# [EXCERPTED RECORDS]
- Opening Delimiter -
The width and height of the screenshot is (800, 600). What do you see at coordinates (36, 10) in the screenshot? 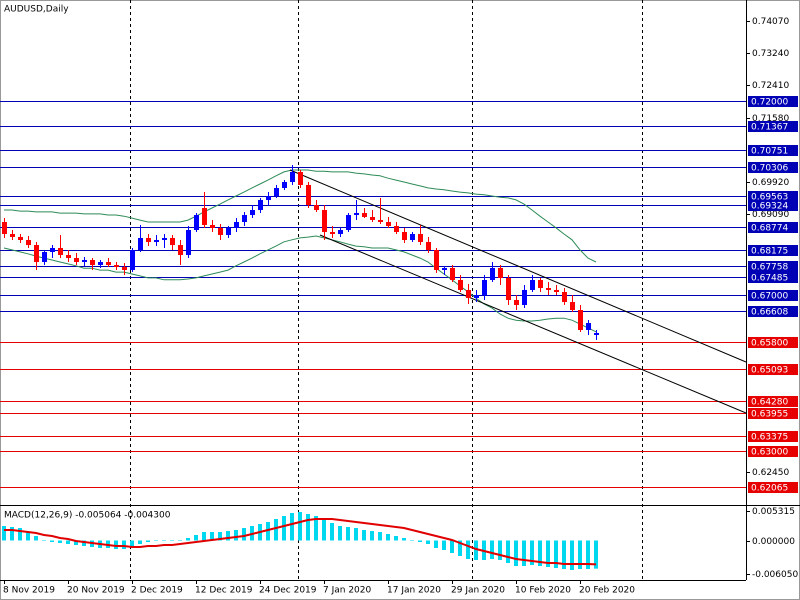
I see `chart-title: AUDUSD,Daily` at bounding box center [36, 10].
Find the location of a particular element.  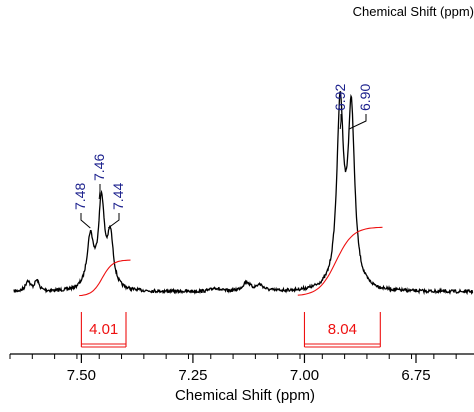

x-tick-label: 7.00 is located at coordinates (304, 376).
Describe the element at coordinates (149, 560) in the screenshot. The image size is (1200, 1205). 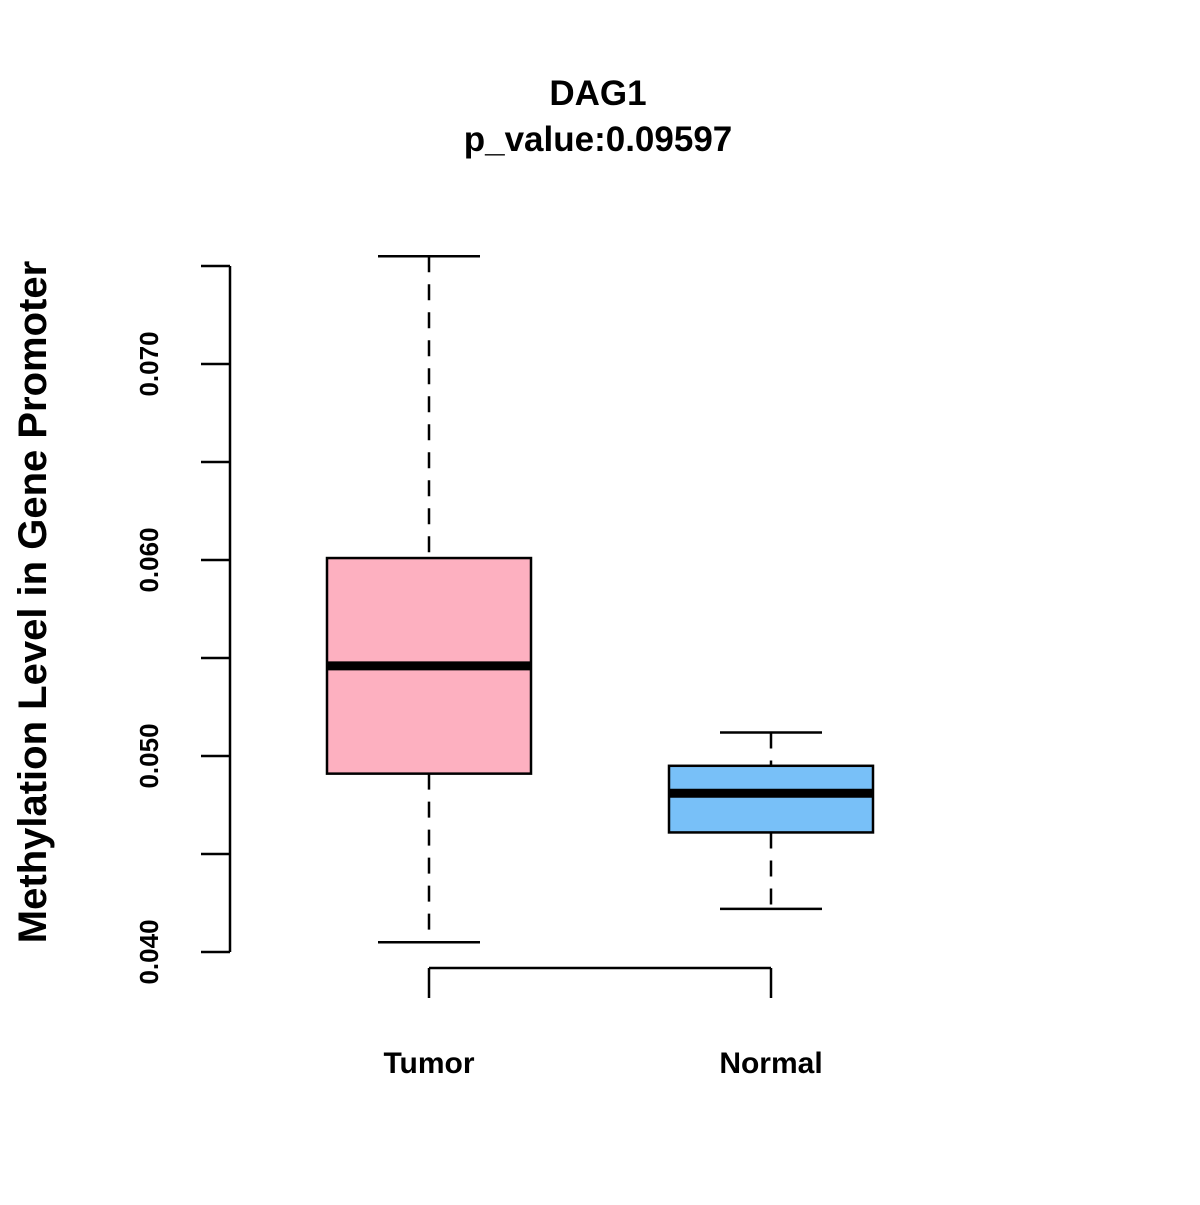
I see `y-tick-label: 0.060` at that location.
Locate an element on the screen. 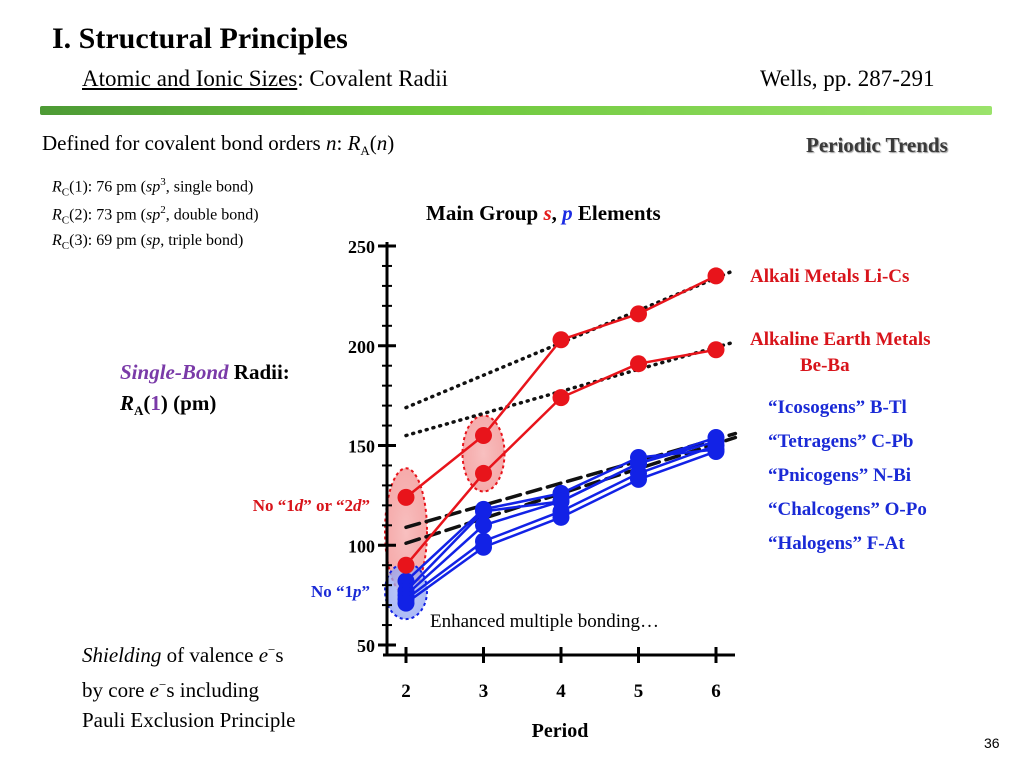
- Closing Delimiter -
- Opening Delimiter -
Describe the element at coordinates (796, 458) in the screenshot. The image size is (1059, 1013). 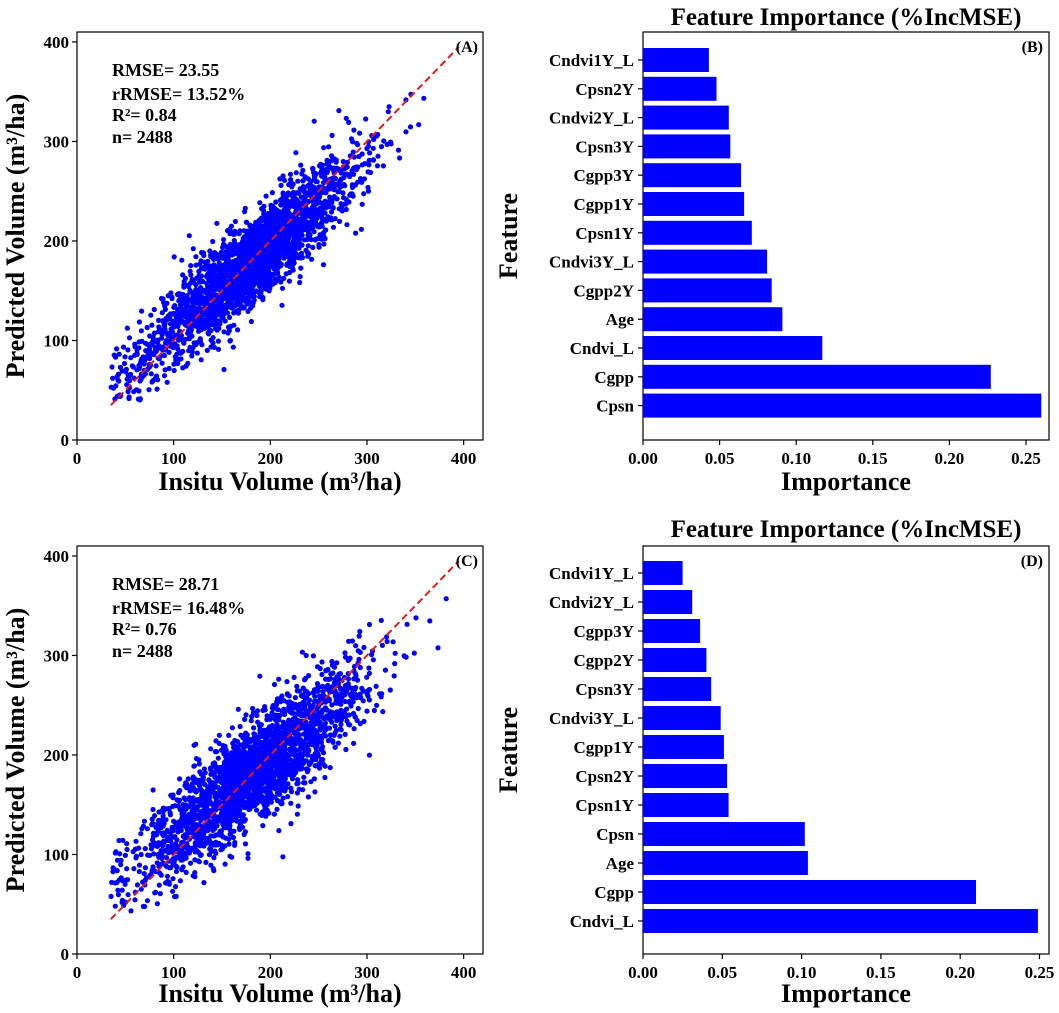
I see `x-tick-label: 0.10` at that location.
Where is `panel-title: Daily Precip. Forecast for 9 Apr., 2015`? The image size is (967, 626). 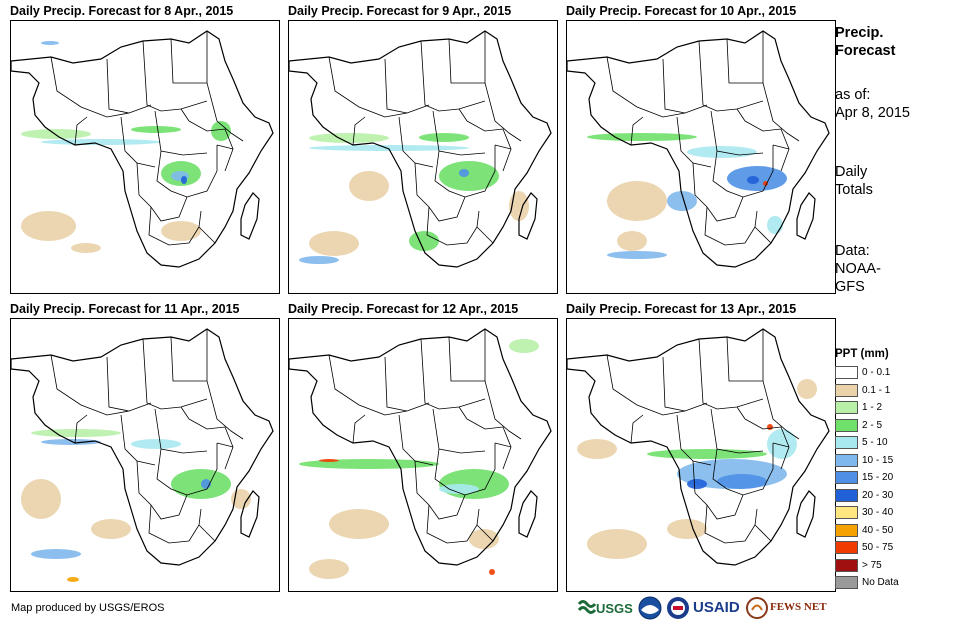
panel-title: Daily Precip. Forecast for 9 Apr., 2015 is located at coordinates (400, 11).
- Closing Delimiter -
- Opening Delimiter -
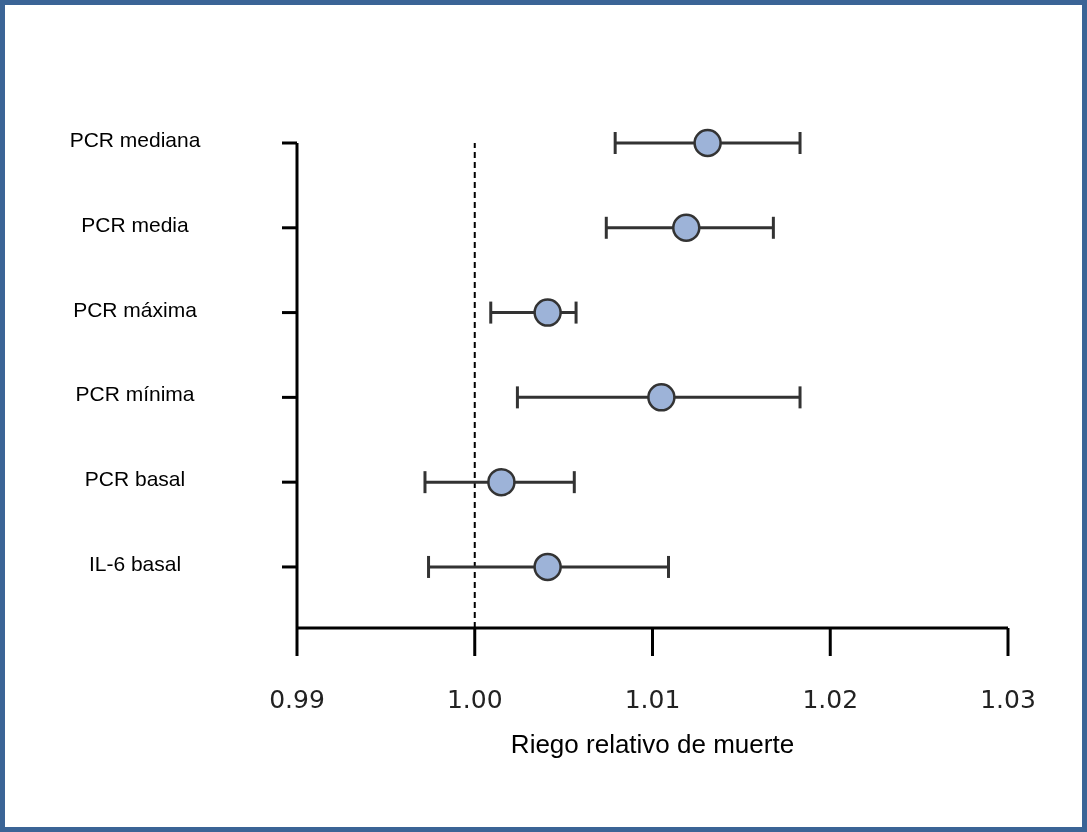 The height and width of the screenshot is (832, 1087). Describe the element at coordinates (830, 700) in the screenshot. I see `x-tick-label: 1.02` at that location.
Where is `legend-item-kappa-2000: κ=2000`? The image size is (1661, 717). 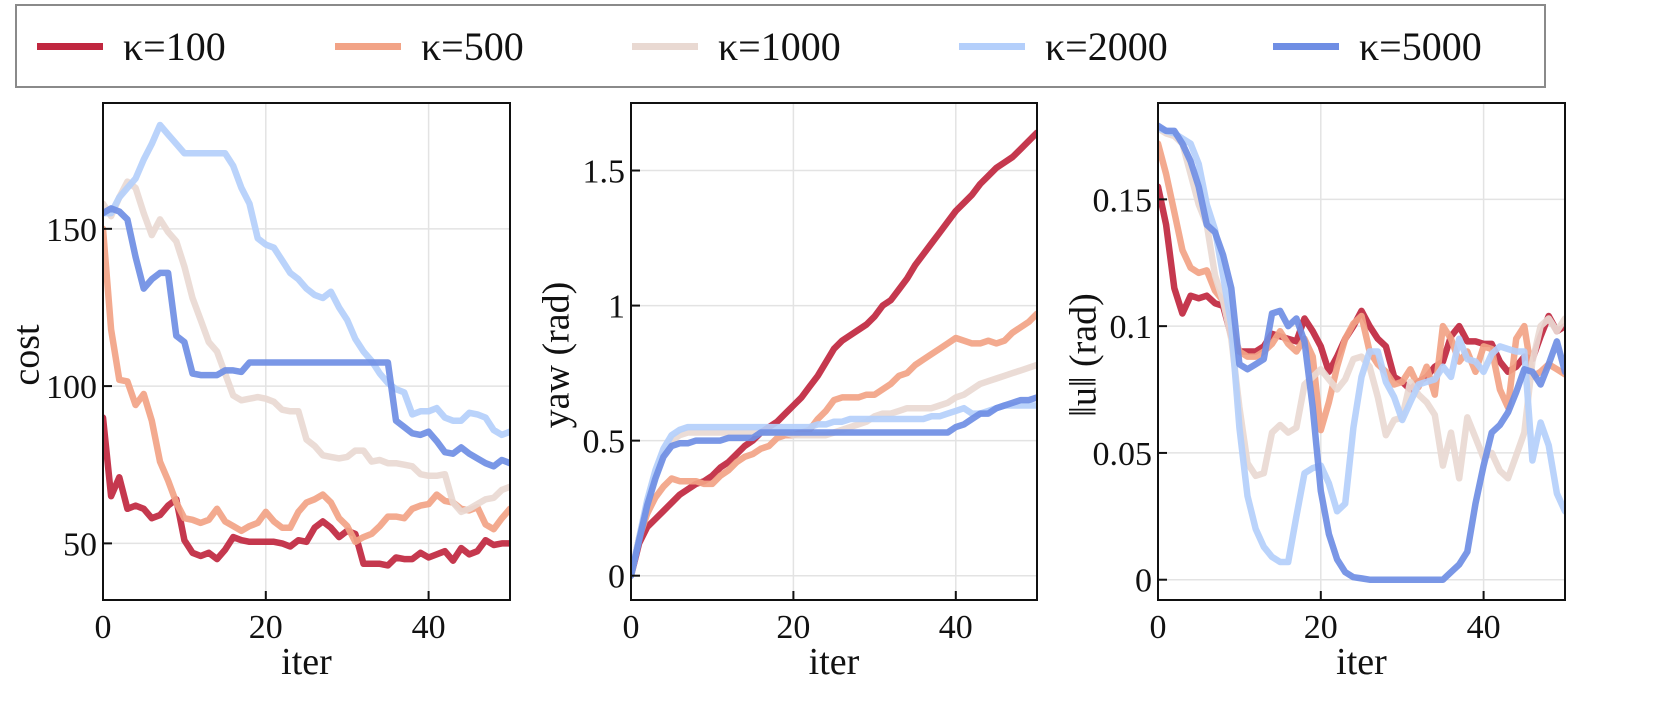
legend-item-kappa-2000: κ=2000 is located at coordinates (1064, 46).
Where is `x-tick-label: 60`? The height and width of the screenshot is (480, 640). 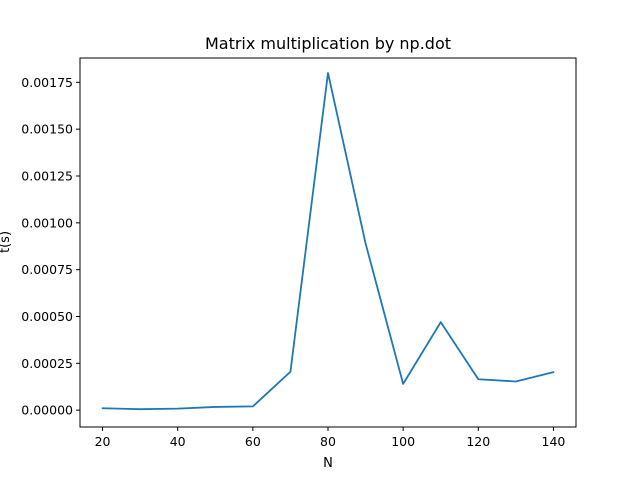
- Closing Delimiter -
# [EXERCISE]
Reproduce verbatim the part of the listing above that opens with the line containing "Describe the element at coordinates (796, 458)" and closes with the line containing "panel-title: Daily Precip. Forecast for 9 Apr., 2015 is", both lines included. Leave the pictures out.

# [THE ANSWER]
Describe the element at coordinates (796, 458) in the screenshot. The image size is (1059, 1013). 
I see `x-tick-label: 0.10` at that location.
Where is `panel-title: Daily Precip. Forecast for 9 Apr., 2015`? The image size is (967, 626). 
panel-title: Daily Precip. Forecast for 9 Apr., 2015 is located at coordinates (400, 11).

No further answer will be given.